DATA TO EXAMINE
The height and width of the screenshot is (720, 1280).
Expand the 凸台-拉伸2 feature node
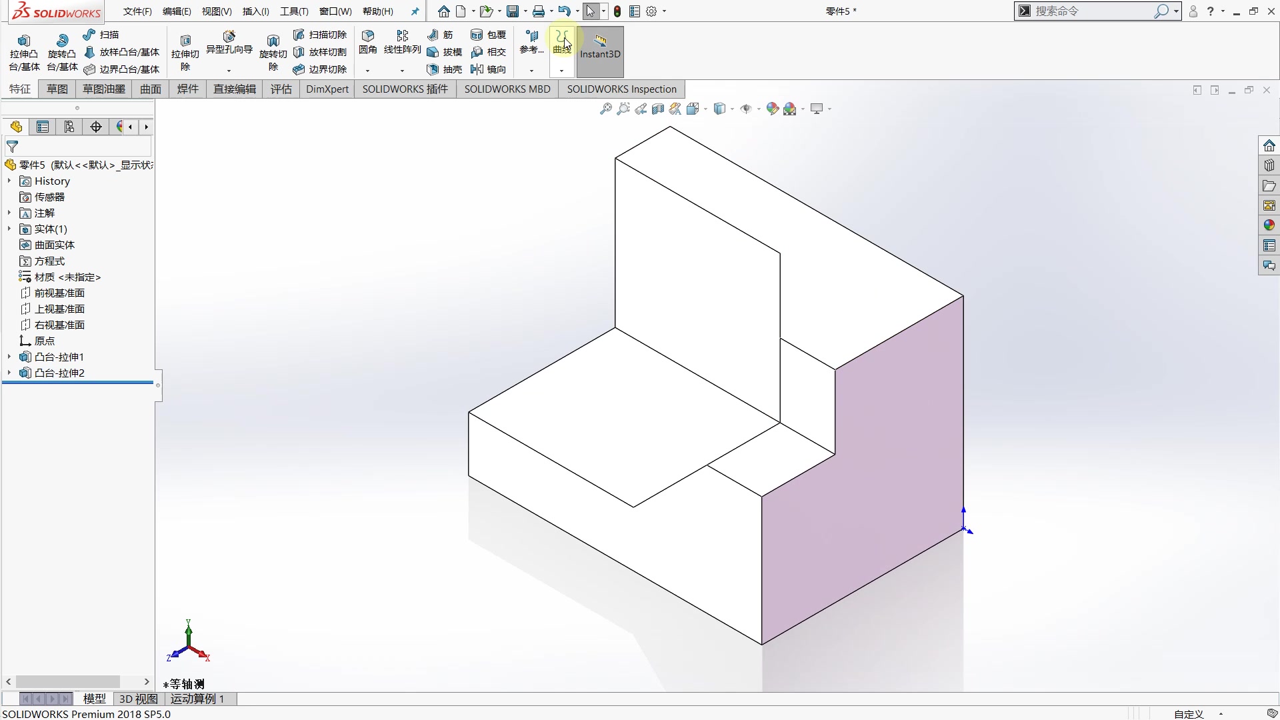click(x=9, y=373)
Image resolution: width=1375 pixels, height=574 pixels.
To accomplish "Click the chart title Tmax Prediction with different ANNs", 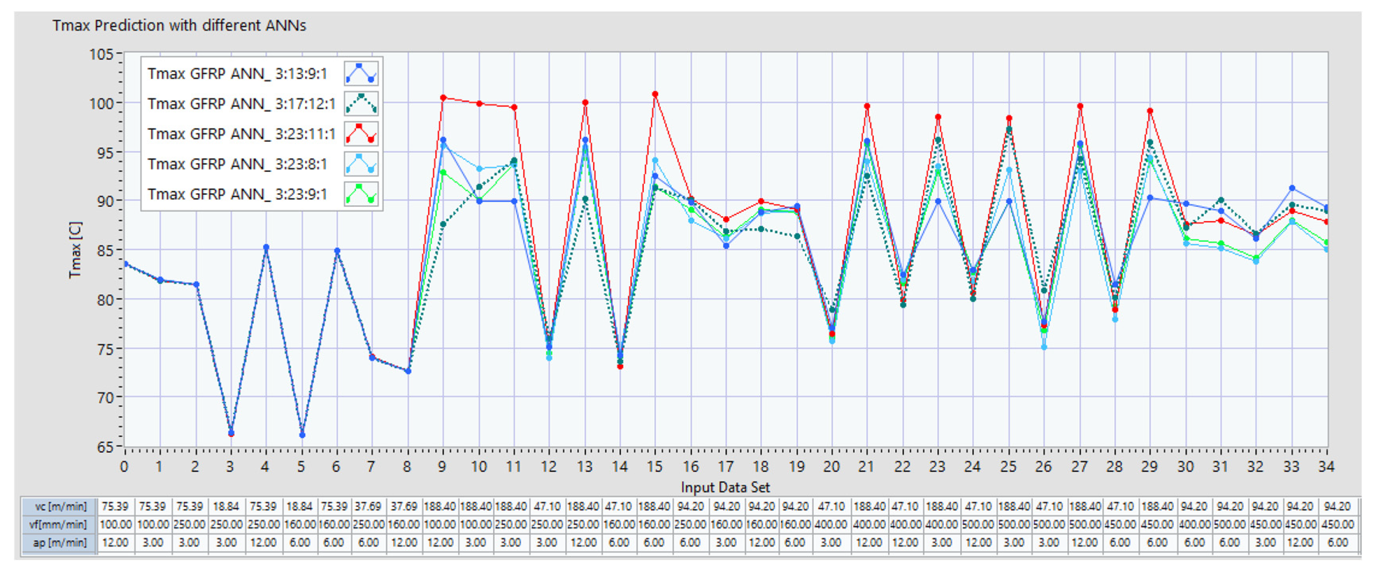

ASSIGNMENT
Only the pictures should be left out; write out everything else in the records exactly.

REPLY TO THE EXERCISE
The height and width of the screenshot is (720, 1280).
Expand the 凸台-拉伸2 feature node
click(x=9, y=373)
Image resolution: width=1375 pixels, height=574 pixels.
To accomplish "Click the chart title Tmax Prediction with different ANNs", 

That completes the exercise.